(Data records)

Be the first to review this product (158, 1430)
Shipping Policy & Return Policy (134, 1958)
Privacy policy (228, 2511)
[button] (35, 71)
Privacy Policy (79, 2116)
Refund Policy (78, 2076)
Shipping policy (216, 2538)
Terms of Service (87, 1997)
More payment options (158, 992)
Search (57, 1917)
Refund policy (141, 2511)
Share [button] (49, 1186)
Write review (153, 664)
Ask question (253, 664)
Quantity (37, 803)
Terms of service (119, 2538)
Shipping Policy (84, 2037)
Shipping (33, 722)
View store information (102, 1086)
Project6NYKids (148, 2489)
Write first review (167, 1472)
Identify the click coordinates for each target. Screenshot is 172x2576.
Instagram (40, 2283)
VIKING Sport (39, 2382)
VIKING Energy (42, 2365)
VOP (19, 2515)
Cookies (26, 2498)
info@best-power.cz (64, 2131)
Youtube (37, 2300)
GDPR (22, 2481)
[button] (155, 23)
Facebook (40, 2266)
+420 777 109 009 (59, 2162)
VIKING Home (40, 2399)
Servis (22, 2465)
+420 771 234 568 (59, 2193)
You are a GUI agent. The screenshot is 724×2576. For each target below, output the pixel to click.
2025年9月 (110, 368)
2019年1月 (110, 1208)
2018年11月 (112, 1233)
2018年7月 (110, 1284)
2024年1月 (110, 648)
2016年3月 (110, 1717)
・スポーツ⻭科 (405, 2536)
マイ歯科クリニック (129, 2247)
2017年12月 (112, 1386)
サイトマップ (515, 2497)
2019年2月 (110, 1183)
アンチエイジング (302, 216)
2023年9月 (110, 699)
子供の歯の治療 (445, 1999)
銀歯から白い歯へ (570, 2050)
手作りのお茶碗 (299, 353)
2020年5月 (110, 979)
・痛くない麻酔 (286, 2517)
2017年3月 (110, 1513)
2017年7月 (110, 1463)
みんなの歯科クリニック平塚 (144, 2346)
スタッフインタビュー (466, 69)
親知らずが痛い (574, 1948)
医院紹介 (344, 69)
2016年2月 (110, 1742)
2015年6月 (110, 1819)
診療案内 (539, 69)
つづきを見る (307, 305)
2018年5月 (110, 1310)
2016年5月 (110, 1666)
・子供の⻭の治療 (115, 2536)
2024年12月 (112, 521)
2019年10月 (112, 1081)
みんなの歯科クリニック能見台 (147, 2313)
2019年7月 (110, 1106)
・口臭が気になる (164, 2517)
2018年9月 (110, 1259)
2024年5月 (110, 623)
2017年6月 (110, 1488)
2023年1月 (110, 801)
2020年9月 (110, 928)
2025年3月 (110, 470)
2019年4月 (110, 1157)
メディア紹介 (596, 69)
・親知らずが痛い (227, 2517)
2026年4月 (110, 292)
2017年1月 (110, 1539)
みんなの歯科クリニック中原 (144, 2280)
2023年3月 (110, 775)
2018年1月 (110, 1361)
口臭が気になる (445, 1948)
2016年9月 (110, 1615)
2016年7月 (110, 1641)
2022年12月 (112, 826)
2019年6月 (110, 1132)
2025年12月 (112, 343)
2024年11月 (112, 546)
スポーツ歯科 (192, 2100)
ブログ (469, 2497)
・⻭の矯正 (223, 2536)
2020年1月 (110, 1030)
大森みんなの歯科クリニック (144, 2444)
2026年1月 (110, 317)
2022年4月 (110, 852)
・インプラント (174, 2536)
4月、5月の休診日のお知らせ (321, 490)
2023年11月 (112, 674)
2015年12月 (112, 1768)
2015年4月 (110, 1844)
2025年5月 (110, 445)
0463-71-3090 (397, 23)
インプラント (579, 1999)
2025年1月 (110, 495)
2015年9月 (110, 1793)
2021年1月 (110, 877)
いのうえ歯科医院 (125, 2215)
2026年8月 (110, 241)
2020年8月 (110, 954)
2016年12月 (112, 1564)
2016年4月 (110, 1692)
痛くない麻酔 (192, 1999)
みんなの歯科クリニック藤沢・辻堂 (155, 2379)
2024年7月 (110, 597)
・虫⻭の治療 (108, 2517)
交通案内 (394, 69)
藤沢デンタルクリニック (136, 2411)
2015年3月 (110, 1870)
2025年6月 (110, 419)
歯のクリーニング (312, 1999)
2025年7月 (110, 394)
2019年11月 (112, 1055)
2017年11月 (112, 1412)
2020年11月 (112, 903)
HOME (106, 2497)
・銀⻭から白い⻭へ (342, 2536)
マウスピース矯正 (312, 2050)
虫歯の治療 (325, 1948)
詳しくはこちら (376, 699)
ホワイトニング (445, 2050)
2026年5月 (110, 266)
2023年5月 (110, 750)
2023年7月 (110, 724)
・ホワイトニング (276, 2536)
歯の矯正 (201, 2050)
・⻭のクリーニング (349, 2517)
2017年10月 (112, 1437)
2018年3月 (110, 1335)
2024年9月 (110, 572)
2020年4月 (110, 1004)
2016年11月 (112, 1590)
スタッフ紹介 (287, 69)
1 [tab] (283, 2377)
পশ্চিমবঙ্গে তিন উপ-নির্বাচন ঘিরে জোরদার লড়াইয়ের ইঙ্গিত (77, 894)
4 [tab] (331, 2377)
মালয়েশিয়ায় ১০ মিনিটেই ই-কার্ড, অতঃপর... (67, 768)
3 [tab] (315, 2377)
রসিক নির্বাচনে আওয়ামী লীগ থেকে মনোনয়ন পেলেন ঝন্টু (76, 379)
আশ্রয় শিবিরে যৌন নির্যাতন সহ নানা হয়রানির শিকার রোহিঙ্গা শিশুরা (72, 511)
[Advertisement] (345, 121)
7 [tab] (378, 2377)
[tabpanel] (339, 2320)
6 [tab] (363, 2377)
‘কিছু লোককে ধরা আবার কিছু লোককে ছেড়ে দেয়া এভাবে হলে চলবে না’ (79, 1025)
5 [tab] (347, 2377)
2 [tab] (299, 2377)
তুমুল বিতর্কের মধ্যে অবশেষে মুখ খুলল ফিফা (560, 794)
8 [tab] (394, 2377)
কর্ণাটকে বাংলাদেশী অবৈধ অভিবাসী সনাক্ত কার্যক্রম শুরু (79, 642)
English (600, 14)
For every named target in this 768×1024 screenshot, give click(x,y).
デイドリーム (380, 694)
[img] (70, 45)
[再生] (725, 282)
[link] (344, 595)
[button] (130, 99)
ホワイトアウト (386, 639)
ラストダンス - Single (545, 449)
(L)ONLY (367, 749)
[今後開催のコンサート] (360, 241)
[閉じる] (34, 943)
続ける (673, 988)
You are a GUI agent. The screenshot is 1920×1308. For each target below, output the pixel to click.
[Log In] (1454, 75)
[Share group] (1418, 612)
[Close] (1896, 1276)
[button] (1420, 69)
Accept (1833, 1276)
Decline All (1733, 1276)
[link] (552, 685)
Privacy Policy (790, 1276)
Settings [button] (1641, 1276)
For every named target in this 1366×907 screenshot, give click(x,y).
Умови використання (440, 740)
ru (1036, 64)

• [Work request] Every record should be repeated exactly; please leave none out.

• [Response to this exercise]
Be the first to review this product (158, 1430)
Shipping Policy & Return Policy (134, 1958)
Privacy policy (228, 2511)
[button] (35, 71)
Privacy Policy (79, 2116)
Refund Policy (78, 2076)
Shipping policy (216, 2538)
Terms of Service (87, 1997)
More payment options (158, 992)
Search (57, 1917)
Refund policy (141, 2511)
Share [button] (49, 1186)
Write review (153, 664)
Ask question (253, 664)
Quantity (37, 803)
Terms of service (119, 2538)
Shipping Policy (84, 2037)
Shipping (33, 722)
View store information (102, 1086)
Project6NYKids (148, 2489)
Write first review (167, 1472)
Identify the click coordinates for each target. Screenshot is 172x2576.
Instagram (40, 2283)
VIKING Sport (39, 2382)
VIKING Energy (42, 2365)
VOP (19, 2515)
Cookies (26, 2498)
info@best-power.cz (64, 2131)
Youtube (37, 2300)
GDPR (22, 2481)
[button] (155, 23)
Facebook (40, 2266)
+420 777 109 009 (59, 2162)
VIKING Home (40, 2399)
Servis (22, 2465)
+420 771 234 568 (59, 2193)
You are a GUI agent. The screenshot is 724×2576. For each target below, output the pixel to click.
2025年9月 (110, 368)
2019年1月 (110, 1208)
2018年11月 (112, 1233)
2018年7月 (110, 1284)
2024年1月 (110, 648)
2016年3月 (110, 1717)
・スポーツ⻭科 (405, 2536)
マイ歯科クリニック (129, 2247)
2017年12月 (112, 1386)
サイトマップ (515, 2497)
2019年2月 (110, 1183)
アンチエイジング (302, 216)
2023年9月 (110, 699)
子供の歯の治療 (445, 1999)
銀歯から白い歯へ (570, 2050)
手作りのお茶碗 (299, 353)
2020年5月 (110, 979)
・痛くない麻酔 (286, 2517)
2017年3月 (110, 1513)
2017年7月 (110, 1463)
みんなの歯科クリニック平塚 (144, 2346)
スタッフインタビュー (466, 69)
親知らずが痛い (574, 1948)
医院紹介 (344, 69)
2016年2月 (110, 1742)
2015年6月 (110, 1819)
診療案内 (539, 69)
つづきを見る (307, 305)
2018年5月 (110, 1310)
2016年5月 (110, 1666)
・子供の⻭の治療 (115, 2536)
2024年12月 (112, 521)
2019年10月 (112, 1081)
みんなの歯科クリニック能見台 (147, 2313)
2019年7月 (110, 1106)
・口臭が気になる (164, 2517)
2018年9月 (110, 1259)
2024年5月 (110, 623)
2017年6月 (110, 1488)
2023年1月 (110, 801)
2020年9月 (110, 928)
2025年3月 (110, 470)
2019年4月 (110, 1157)
メディア紹介 (596, 69)
・親知らずが痛い (227, 2517)
2026年4月 (110, 292)
2017年1月 (110, 1539)
みんなの歯科クリニック中原 (144, 2280)
2023年3月 (110, 775)
2018年1月 (110, 1361)
口臭が気になる (445, 1948)
2016年9月 (110, 1615)
2016年7月 (110, 1641)
2022年12月 (112, 826)
2019年6月 (110, 1132)
2025年12月 (112, 343)
2024年11月 (112, 546)
スポーツ歯科 (192, 2100)
ブログ (469, 2497)
・⻭の矯正 (223, 2536)
2020年1月 (110, 1030)
大森みんなの歯科クリニック (144, 2444)
2026年1月 (110, 317)
2022年4月 (110, 852)
・インプラント (174, 2536)
4月、5月の休診日のお知らせ (321, 490)
2023年11月 (112, 674)
2015年12月 (112, 1768)
2015年4月 (110, 1844)
2025年5月 (110, 445)
0463-71-3090 (397, 23)
インプラント (579, 1999)
2025年1月 (110, 495)
2015年9月 (110, 1793)
2021年1月 (110, 877)
いのうえ歯科医院 (125, 2215)
2026年8月 (110, 241)
2020年8月 (110, 954)
2016年12月 (112, 1564)
2016年4月 (110, 1692)
痛くない麻酔 (192, 1999)
みんなの歯科クリニック藤沢・辻堂 (155, 2379)
2024年7月 (110, 597)
・虫⻭の治療 (108, 2517)
交通案内 (394, 69)
藤沢デンタルクリニック (136, 2411)
2015年3月 (110, 1870)
2025年6月 (110, 419)
歯のクリーニング (312, 1999)
2025年7月 (110, 394)
2019年11月 (112, 1055)
2017年11月 (112, 1412)
2020年11月 (112, 903)
HOME (106, 2497)
・銀⻭から白い⻭へ (342, 2536)
マウスピース矯正 (312, 2050)
虫歯の治療 (325, 1948)
詳しくはこちら (376, 699)
ホワイトニング (445, 2050)
2026年5月 (110, 266)
2023年5月 (110, 750)
2023年7月 (110, 724)
・ホワイトニング (276, 2536)
歯の矯正 (201, 2050)
・⻭のクリーニング (349, 2517)
2017年10月 (112, 1437)
2018年3月 (110, 1335)
2024年9月 (110, 572)
2020年4月 (110, 1004)
2016年11月 (112, 1590)
スタッフ紹介 (287, 69)
1 [tab] (283, 2377)
পশ্চিমবঙ্গে তিন উপ-নির্বাচন ঘিরে জোরদার লড়াইয়ের ইঙ্গিত (77, 894)
4 [tab] (331, 2377)
মালয়েশিয়ায় ১০ মিনিটেই ই-কার্ড, অতঃপর... (67, 768)
3 [tab] (315, 2377)
রসিক নির্বাচনে আওয়ামী লীগ থেকে মনোনয়ন পেলেন ঝন্টু (76, 379)
আশ্রয় শিবিরে যৌন নির্যাতন সহ নানা হয়রানির শিকার রোহিঙ্গা শিশুরা (72, 511)
[Advertisement] (345, 121)
7 [tab] (378, 2377)
[tabpanel] (339, 2320)
6 [tab] (363, 2377)
‘কিছু লোককে ধরা আবার কিছু লোককে ছেড়ে দেয়া এভাবে হলে চলবে না’ (79, 1025)
5 [tab] (347, 2377)
2 [tab] (299, 2377)
তুমুল বিতর্কের মধ্যে অবশেষে মুখ খুলল ফিফা (560, 794)
8 [tab] (394, 2377)
কর্ণাটকে বাংলাদেশী অবৈধ অভিবাসী সনাক্ত কার্যক্রম শুরু (79, 642)
English (600, 14)
For every named target in this 768×1024 screenshot, give click(x,y).
デイドリーム (380, 694)
[img] (70, 45)
[再生] (725, 282)
[link] (344, 595)
[button] (130, 99)
ホワイトアウト (386, 639)
ラストダンス - Single (545, 449)
(L)ONLY (367, 749)
[今後開催のコンサート] (360, 241)
[閉じる] (34, 943)
続ける (673, 988)
You are a GUI agent. The screenshot is 1920×1308. For each target below, output the pixel to click.
[Log In] (1454, 75)
[Share group] (1418, 612)
[Close] (1896, 1276)
[button] (1420, 69)
Accept (1833, 1276)
Decline All (1733, 1276)
[link] (552, 685)
Privacy Policy (790, 1276)
Settings [button] (1641, 1276)
For every named target in this 1366×907 screenshot, give click(x,y).
Умови використання (440, 740)
ru (1036, 64)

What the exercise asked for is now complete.